By the way, there is a Youtube video of some boy in the Netherlands I believe, who at 14 taught himself to play it. He is no Richter obviously, but remarkably accomplished in playing quite an intricate piece of organ work.

Jason

Lindsay Perigo's picture

This is an incredible video. This is beyond something that a typical piano virtuoso can accomplish. It is like the conductor of a symphony orchestra actually having to play the whole orchestra. An ingenious instrument, an amazing composer, and a brilliant player.

Yup. The total height.
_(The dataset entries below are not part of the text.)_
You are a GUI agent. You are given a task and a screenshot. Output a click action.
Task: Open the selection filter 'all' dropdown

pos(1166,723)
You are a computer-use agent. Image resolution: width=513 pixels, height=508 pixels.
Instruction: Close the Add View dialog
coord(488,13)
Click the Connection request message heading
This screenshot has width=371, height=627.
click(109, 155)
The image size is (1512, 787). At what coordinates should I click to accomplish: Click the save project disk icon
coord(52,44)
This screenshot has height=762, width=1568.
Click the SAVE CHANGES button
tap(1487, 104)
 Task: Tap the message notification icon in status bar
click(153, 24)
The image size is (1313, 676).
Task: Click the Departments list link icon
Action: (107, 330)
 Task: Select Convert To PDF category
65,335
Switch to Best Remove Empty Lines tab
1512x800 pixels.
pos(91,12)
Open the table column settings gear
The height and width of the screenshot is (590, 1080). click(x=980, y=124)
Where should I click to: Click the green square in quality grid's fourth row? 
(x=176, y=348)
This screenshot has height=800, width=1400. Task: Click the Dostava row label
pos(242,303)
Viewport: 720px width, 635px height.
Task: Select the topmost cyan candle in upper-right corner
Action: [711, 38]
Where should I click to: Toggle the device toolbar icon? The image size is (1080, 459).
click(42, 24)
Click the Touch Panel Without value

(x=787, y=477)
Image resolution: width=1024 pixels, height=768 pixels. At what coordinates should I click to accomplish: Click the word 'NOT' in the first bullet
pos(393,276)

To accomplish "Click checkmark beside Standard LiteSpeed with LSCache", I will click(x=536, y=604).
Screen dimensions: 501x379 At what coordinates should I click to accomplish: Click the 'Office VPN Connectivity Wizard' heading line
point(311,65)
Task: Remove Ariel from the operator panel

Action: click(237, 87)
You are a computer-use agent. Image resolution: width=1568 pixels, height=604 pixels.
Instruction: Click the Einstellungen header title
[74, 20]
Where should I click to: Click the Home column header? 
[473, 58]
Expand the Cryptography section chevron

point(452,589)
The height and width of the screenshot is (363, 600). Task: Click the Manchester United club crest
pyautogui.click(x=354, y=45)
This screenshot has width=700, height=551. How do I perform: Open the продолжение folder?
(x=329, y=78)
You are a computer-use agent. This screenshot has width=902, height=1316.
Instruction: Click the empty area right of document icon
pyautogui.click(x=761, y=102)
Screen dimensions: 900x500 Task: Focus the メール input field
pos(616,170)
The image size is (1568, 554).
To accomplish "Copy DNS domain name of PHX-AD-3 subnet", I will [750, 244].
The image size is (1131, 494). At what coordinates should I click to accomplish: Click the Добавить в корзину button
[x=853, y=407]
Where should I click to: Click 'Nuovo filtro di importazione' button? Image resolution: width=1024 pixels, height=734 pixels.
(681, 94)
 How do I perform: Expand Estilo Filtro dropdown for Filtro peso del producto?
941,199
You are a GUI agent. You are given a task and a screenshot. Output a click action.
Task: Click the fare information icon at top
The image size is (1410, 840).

And folk can now see what "pulling out all the stops" means. Smiling

Mr. Perigo.

sharon's picture

"Why don't you just stop your nonsense and listen to the music?"

I did listen to it, and I rather enjoyed it. I don’t think you’ll be too pleased, though, if I were to tell you that I was reminded of Emerson, Lake and Palmer.

Oops, scratch that question.

Ellen Stuttle's picture

Sorry. Your whole post wasn't showing on my screen when I asked if you were classifying Bach as Romanticism.

Ellen

ADD: "The Aristotle of music" is a good description.

Ellen

Lindsay Perigo's picture

Please read my introductory comments. Which part of this eluded you?:

The idea is to give devotees of headbanging caterwauling filth the wherewithal to extricate themselves from the gutter, and to provide daily emotional fuel for those already out of it. This inaugural piece is not actually Romantic; it's Baroque. But the Romanticists stood on Bach's shoulders. He was the Aristotle of music.

How'd Papa Bach get in here?

Ellen Stuttle's picture

If you're classifying J. S. Bach as "Romanticism," then your categorization is really impossible to grasp. Bach is high Baroque.

Ellen

Sharon ...

Lindsay Perigo's picture

Why don't you just stop your nonsense and listen to the music?

Music of the Lord

sharon's picture

"The idea is to give devotees of headbanging caterwauling filth the wherewithal to extricate themselves from the gutter..."

The last person who tried to get his fingers on my soul for the saving was a fundamentalist Christian.

This is an incredible video.

Jason Quintana's picture

This is an incredible video. This is beyond something that a typical piano virtuoso can accomplish. It is like the conductor of a symphony orchestra actually having to play the whole orchestra. An ingenious instrument, an amazing composer, and a brilliant player.